This biography was submitted by a researcher and are abstracted from the above named publication.. Errors could occur, so one should always verify the correctness by obtaining copies of vitals and performing all necessary research to document what is contained herein.

KENNEDY, THOMAS. - Every kind of business has its representatives in Springfield, and that of shoeing horses is not neglected, for there are some excellent blacksmiths whose work is known all over Sangamon County because of its good quality. One of the men thus engaged is Thomas Kennedy, whose place of business is conveniently located on Eighth street, between Washington and Adams streets. He was born in Ottawa, Ill., February 25, 1853, a son of John and Ellen (Weech) Kennedy. The parents were natives of Ireland, who left their own land for the United States in 1849, brining with them their only child, a daughter. They were four weeks on the trip to New Orleans, and the ship was nearly lost in the terrible storms they encountered. After reaching New Orleans, they found yellow fever raging and lost their little daughter from it. As soon as possible, they left the pest-ridden city for Little Rock, Ark., where they lived for two years, then coming to Ottawa, Ill., where for forty years the father worked in a starch factory. During the Civil War he served as a private in Company I, Fifth-third Illinois Volunteer Infantry for three years. During this period he was wounded several times, and never was strong after his war experience. His death occurred in Ottawa, as did that of his wife. Four children were born to these parents: Dennis; John, who died in Springfield, having also been a blacksmith; Thomas; and the daughter who died of yellow fever in New Orleans.

Thomas Kennedy never received much schooling, although he did attend the public schools of Ottawa for a few years, and then began to work at the starch factory, continuing there for seven years. Coming to Springfield April 10, 1871, he worked for Uncle Jim Kennedy, a blacksmith, and after four years with him went into business for himself at No. 821 East Washington Street. After continuing at that number for four years, he removed to Seventh street, and in 1905 located on Eighth street.

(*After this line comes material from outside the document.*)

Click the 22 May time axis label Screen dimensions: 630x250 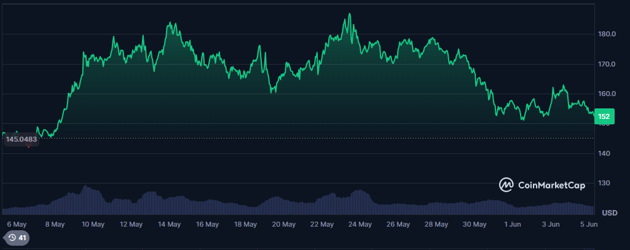pos(321,224)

The marriage of Mr. Kennedy took place in Springfield in 1877, to Kate Donohue of this city, daughter of Charles Donohue. Mr. and Mrs. Kennedy are the parents of children as follows: Ella, Mrs. Thomas Slick of Springfield; Edward; Thomas; Irene; Celia; Frank and John, twins. Mr. Kennedy owns his comfortable home at No. 1408 East Washington street. He is a Democrat in politics, but has not desired office. Fraternally he is a member of the Modern Woodmen of America, being interested in the work of his lodge. A good workman, a kind-hearted man, Mr. Kennedy established a fine business and made and retained friends throughout the county.